Fear and Insurrection

I am a little behind where I was hoping to be with this blog series, but this last week or two has been...intense. Additionally, the occurring events made me reconsider where I was going to go to next in this discussion. Reframing and changing tack on the fly is something we're all getting better at.

So that being said, it's an interesting time to be talking about fear. January 6, 2020 was a study in fear. Being powerless has an important relationship to fear, and fear has an important relationship to anger. This whole movement that has expressed itself in the insurrectionist movement is about power, anger, and fear.

Feeling powerless is something that causes people to be fearful, and being fearful causes people to feel powerless. A lack of personal agency, a feeling of hopelessness, a sense that you do not have, nor have hope of gaining, power over your life, is understandably terrifying. Feeling terrified makes you feel vulnerable and lacking control, which is scary, so we find a path out of fear.

The actions of those who stormed the U.S. Capitol Building were an expression of anger. Anger is a feeling that is so often is the result of fear, especially when that fear comes from a sense of being disempowered. Anger feels like a cushion against fear; it insulates us from feeling scared. Being frightened provokes something akin to fight or flight response, where our bodies produce chemicals that give us energy, change our heart rate, our respiration. We don't feel the need to eat, and our vision changes to literally narrow our viewpoint. We feel somewhat invincible.

The movement that led to to events of 1/6 certainly plays out as being anger-based, but it is really a fear-based one. The anger that fuels it grows from the root of fear. These people have been taught to fear. You create fear by taking away power - limiting access to education, resources, opportunity. Once you create that, you invent an enemy to blame and let the power of anger take over.

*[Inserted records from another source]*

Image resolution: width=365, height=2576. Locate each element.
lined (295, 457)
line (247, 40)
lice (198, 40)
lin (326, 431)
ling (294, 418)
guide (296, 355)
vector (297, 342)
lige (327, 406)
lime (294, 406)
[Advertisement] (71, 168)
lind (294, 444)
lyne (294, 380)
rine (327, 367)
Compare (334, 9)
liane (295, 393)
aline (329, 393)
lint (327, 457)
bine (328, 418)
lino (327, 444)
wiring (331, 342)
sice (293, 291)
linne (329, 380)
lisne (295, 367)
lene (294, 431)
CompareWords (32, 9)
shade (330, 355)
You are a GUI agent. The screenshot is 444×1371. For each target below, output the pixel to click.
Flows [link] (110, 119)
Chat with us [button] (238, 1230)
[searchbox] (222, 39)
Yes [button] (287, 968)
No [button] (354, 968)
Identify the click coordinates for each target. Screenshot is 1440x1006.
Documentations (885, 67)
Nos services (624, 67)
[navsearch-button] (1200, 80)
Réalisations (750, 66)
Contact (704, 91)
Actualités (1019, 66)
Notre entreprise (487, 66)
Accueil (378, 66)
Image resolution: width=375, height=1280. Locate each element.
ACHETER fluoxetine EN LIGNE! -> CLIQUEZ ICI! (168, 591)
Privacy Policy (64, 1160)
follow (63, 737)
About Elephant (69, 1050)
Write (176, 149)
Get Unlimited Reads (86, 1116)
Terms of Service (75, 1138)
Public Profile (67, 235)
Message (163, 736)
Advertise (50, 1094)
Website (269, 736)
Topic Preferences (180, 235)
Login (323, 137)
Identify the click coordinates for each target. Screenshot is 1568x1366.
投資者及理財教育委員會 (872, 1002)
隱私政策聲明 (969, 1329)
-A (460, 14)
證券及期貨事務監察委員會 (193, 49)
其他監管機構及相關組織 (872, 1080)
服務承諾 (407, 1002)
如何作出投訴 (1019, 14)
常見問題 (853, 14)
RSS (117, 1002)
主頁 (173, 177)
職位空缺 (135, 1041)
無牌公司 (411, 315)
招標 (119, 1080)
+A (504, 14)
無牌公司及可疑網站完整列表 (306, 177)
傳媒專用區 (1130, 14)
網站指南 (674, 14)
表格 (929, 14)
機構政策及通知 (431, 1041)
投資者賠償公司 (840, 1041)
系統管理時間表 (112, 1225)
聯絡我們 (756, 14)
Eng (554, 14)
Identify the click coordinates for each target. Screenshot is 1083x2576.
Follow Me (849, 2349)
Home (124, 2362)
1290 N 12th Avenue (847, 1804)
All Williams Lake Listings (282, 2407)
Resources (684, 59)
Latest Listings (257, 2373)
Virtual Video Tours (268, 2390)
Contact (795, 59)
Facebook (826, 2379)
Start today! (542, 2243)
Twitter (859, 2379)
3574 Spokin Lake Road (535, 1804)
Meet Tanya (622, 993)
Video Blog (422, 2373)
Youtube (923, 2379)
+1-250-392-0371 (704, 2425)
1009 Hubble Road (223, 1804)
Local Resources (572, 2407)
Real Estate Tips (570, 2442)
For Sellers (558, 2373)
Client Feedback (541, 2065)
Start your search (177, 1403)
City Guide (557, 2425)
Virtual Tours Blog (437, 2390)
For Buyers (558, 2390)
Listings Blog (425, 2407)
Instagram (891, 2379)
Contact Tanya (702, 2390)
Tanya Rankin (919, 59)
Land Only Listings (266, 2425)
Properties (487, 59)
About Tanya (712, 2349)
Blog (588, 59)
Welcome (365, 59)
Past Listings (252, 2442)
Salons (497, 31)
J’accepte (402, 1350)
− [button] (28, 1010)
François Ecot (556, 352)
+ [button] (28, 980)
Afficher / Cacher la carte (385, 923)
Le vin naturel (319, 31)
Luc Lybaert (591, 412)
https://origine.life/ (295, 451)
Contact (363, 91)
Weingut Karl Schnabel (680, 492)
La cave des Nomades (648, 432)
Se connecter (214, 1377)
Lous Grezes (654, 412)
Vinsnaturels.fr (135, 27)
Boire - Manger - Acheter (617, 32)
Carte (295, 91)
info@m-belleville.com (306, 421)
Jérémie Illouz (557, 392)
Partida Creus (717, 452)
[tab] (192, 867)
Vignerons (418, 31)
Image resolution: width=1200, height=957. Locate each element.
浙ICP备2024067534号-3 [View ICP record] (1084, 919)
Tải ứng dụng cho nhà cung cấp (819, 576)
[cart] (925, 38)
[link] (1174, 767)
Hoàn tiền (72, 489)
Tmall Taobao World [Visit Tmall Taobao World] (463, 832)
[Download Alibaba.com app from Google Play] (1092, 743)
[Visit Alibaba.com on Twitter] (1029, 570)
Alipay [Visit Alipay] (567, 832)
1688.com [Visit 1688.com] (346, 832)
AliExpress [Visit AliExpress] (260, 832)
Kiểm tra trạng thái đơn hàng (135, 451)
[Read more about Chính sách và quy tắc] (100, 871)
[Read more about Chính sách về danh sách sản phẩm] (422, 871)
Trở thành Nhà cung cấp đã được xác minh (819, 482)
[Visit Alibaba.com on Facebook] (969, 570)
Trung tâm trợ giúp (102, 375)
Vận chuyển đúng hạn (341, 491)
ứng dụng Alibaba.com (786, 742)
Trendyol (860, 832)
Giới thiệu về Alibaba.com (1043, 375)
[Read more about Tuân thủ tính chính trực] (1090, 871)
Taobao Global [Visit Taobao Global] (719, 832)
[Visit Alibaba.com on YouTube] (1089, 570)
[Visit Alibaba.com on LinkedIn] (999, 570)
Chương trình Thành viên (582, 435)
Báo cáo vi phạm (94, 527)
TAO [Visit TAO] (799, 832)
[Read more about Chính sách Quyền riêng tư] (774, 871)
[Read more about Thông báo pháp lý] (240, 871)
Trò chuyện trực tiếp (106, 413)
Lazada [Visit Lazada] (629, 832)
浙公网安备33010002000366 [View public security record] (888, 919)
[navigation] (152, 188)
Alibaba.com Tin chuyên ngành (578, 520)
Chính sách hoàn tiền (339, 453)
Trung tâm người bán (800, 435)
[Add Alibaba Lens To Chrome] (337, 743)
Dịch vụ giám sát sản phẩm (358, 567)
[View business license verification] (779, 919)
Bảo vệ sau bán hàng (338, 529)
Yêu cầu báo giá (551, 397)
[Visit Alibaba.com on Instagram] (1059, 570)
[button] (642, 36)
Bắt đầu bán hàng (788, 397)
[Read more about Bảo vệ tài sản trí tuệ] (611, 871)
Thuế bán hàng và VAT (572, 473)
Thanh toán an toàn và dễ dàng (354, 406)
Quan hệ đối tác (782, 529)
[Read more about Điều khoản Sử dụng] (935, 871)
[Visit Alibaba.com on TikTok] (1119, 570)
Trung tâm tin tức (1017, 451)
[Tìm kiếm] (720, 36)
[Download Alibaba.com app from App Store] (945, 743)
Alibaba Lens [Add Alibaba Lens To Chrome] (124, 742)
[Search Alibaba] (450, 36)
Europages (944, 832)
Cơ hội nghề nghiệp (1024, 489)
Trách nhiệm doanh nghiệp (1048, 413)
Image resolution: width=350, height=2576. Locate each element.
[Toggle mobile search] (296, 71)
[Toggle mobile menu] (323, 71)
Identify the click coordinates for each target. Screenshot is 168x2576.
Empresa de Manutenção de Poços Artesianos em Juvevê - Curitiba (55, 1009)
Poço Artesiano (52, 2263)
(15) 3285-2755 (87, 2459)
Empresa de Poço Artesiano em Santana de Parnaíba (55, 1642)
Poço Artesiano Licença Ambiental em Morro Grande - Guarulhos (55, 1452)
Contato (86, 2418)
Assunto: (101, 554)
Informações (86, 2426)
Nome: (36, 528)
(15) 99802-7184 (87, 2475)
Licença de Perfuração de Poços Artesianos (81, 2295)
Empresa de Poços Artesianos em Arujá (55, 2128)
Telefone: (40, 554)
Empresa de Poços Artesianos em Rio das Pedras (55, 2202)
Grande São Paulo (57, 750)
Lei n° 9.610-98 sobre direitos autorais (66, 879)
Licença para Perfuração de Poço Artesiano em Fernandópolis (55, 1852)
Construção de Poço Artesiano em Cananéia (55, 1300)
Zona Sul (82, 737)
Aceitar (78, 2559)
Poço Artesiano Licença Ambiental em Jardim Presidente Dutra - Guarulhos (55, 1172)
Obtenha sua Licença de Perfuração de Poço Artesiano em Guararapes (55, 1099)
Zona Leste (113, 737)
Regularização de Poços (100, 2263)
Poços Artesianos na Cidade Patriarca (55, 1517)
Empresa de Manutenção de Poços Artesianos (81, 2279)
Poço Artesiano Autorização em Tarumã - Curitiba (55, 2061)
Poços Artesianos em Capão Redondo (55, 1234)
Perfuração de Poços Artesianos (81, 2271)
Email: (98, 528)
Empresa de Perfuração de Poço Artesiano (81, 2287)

I hate the hate. I hate the racism, the homophobia, the anti-semitism. I hate the intolerance, the self-absorption and the selfishness, and I am appalled by those who have invested in it as a philosophy, but I am far more appalled by those who have stoked those ideas, made people helpless and then invented a way to blame it on The Other so as to distract from who it was that made them that way in the first place.

So when I see these people, I try to also see their fear, because it's important to see the place that is human in each of us. I definitely believe strongly that punishment should be meted out to those who break the law, threaten the well being of others, attempt to destroy our country. I want to see a lot of people in orange jumpsuits - some of whom stayed at the other end of Pennsylvania Avenue. Let's remember, however, how someone - or several someones - has spent generations reaching deep into the most vulnerable parts of the psyche to trigger fear and use it for their own ends. Let us consider what we can do to cut this out at the root.